Maybe there's hope for you yet, Paul.
> human societies do vary in the complexity
> of their social structure. Some today can
> only work with millions (or perhaps billions)
> whereas others have long survived with a
> few hundred. Most early hominid societies
> (before, say, about 4 mya) probably got by
> with no more than a few thousand; many
> possibly managed with no more than a
> couple of hundred (IF PNG is a reliable
> guide). Such societies would not have
> needed a police force, etc. That's all an
> evolutionary theory (or scenario) needs
> to explain.
You seem to not grasp the fact that we are talking about, essentially,
> > >> And it doesn't
> > >> involve islands that suddenly emerge. And I don't have to disregard
> > >> microwear data (this is inexcusable, btw).
> > >
> > > Microwear bullshit you mean. Those guys
> > > see what they expect to see, and only publish
> > > what their readership wants to read.
> > Intentional ignorance.
> How much reliable information do you think
> can be got from studies of microwear?
Why in the world would anybody ask such a plainly stupid question?
Paul, you seem to not comprehend how plainly obvious it is that you are
trying to evade the evidence.
> > >> Goodall's observations
> > >> are an invaluable source of preadaptive behaviors. Take Goodall's
> > >> observations and overlay them on the dry-season influenced, late
> > >> miocene, habitat;
> > >
> > > That would have made no difference. Climate
> > > changes all the time (we can see it happening).
> > > So vegetation changes and species re-locate.
> > > End of story.
> > Your an idiot. There's a big difference between changes in weather and
> > changes in climate.
Evolution only works through individuals.

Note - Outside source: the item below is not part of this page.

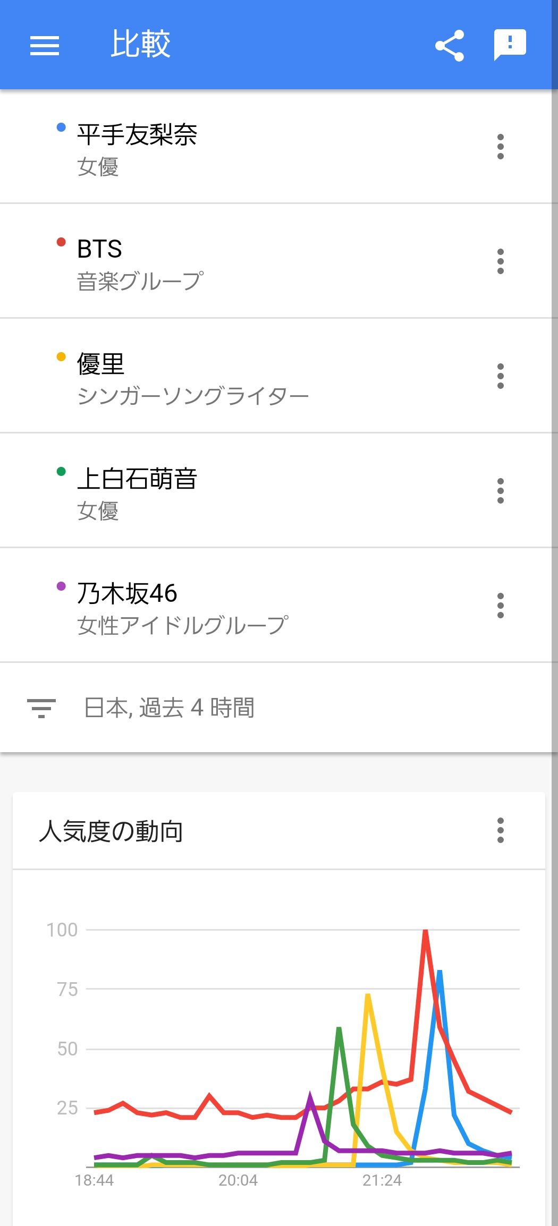
Task: Tap the filter icon beside 日本
Action: click(x=41, y=708)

> And they experience 'weather' rather than
> 'climate change'. They prosper or move, or die,
> or breed more or less successfully, depending
> on the 'weather'. One thing they don't do is
> physically adapt to it. We can see huge
> regions of the globe which have experienced
> climate change (e.g. the Sahara). How many
> species can you name that came into
> existence as a result of any such change?
This is a desperate argument. You seem blissfully ignorant of the
scientific requirements that underly an evolutionary hypothesis.